Beside it blooms jasmine, a flower revered for centuries as the queen of perfumery. Jasmine absolute—often harvested in India or historically in Grasse, France—has a deep, sensual aroma combining sweetness, honeyed warmth, and faintly animalic undertones. These indolic facets give jasmine a lifelike quality that makes the floral heart feel vibrant and alive. To enhance the radiance of natural jasmine, perfumers frequently include aroma chemicals such as hedione. Hedione has a light, airy jasmine-like scent that expands the fragrance outward, giving it a luminous halo that feels almost weightless.

The fragrance also hints at violet, though violet flowers themselves yield very little essential oil. Instead, perfumers recreate violet through molecules such as ionones, which smell powdery, slightly woody, and delicately floral. Ionones have a fascinating characteristic: after smelling them for a few seconds, the nose temporarily stops perceiving them, then suddenly detects them again later. This effect gives violet accords a mysterious, shifting quality. In the Barbados fragrance, violet softens the intensity of tuberose and jasmine, adding a cool powdery nuance that enhances the “forest green” character described in the scent.

As the fragrance settles, deeper notes begin to emerge. Dark woods provide a smooth and grounding base. These woody tones might suggest cedarwood or other tropical woods, lending a dry, polished warmth reminiscent of sun-warmed tree trunks and driftwood along the shore. Cedarwood oil, often distilled from Atlas cedar in Morocco or from American Virginia cedar, smells crisp and elegant with subtle pencil-like dryness.

Beneath the woods lies a layer of mossy green notes, reminiscent of shaded forests and damp earth. Oakmoss was historically a cornerstone of such accords. Harvested from lichen growing on oak trees in southern Europe, oakmoss smells earthy, slightly salty, and deeply forest-like. Modern perfumery often recreates this effect through carefully constructed moss accords using both natural extracts and synthetic substitutes. These notes lend the fragrance its cool green depth, giving it the impression of dense foliage and shaded tropical gardens.

Together, the elements create a scent that feels simultaneously vibrant and mysterious. The delicate fruits sparkle briefly at the beginning, like sunlight glinting off tropical leaves. Neroli adds brightness and freshness, while the lush white flowers—tuberose and jasmine—bloom with intoxicating richness. Violet softens the composition with a cool powdery veil, and the base of woods and moss anchors everything in a deep green atmosphere.

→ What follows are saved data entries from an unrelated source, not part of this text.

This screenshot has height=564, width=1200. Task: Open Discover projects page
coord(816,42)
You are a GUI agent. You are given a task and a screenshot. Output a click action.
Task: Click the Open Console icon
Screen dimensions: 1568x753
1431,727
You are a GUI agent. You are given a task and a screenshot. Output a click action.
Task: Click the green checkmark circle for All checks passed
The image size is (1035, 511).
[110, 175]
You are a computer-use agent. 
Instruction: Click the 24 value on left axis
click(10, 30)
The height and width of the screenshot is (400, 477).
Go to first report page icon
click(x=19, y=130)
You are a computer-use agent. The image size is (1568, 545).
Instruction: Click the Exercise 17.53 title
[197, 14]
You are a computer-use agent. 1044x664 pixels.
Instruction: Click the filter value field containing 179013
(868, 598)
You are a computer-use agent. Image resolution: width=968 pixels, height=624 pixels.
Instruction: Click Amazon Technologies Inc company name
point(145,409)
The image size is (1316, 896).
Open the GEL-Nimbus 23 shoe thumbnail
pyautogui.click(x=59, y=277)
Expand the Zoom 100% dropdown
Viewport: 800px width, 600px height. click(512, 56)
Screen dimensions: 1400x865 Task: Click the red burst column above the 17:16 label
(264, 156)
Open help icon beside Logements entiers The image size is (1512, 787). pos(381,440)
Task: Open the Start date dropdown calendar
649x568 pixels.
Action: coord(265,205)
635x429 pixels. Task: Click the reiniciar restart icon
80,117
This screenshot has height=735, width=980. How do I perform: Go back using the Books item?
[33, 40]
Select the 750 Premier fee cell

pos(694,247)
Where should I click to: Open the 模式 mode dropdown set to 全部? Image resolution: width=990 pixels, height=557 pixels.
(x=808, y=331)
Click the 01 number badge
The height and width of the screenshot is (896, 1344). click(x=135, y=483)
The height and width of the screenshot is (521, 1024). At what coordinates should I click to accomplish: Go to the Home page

The dark green tint of the cologne perfectly reflects its character: a cool, verdant floral fragrance filled with tropical abundance. It evokes Barbados not just through sweetness and flowers, but through the sensation of walking through dense gardens where blossoms, fruit, and foliage mingle in the warm Caribbean air. The result is a scent that feels ripe, lush, and quietly seductive—an aromatic portrait of an island where nature seems to bloom endlessly under the sun.

 

Stromboli:

The Stromboli fragrance from the My Islands collection draws its inspiration from Stromboli, a dramatic island rising from the Tyrrhenian Sea north of Sicily. Stromboli is one of the most famous active volcanoes in the world, known for its near-constant eruptions that send glowing plumes of smoke and sparks into the night sky. For centuries sailors navigating the Mediterranean used its fiery summit as a natural lighthouse. The island itself is rugged and elemental—black volcanic sand beaches, jagged lava cliffs, and the scent of sea air mingling with mineral earth and wild Mediterranean vegetation. The fragrance inspired by Stromboli captures this striking contrast between softness and intensity: velvety florals rising from a base of smoky woods and warm musk, like flowers blooming against a volcanic landscape.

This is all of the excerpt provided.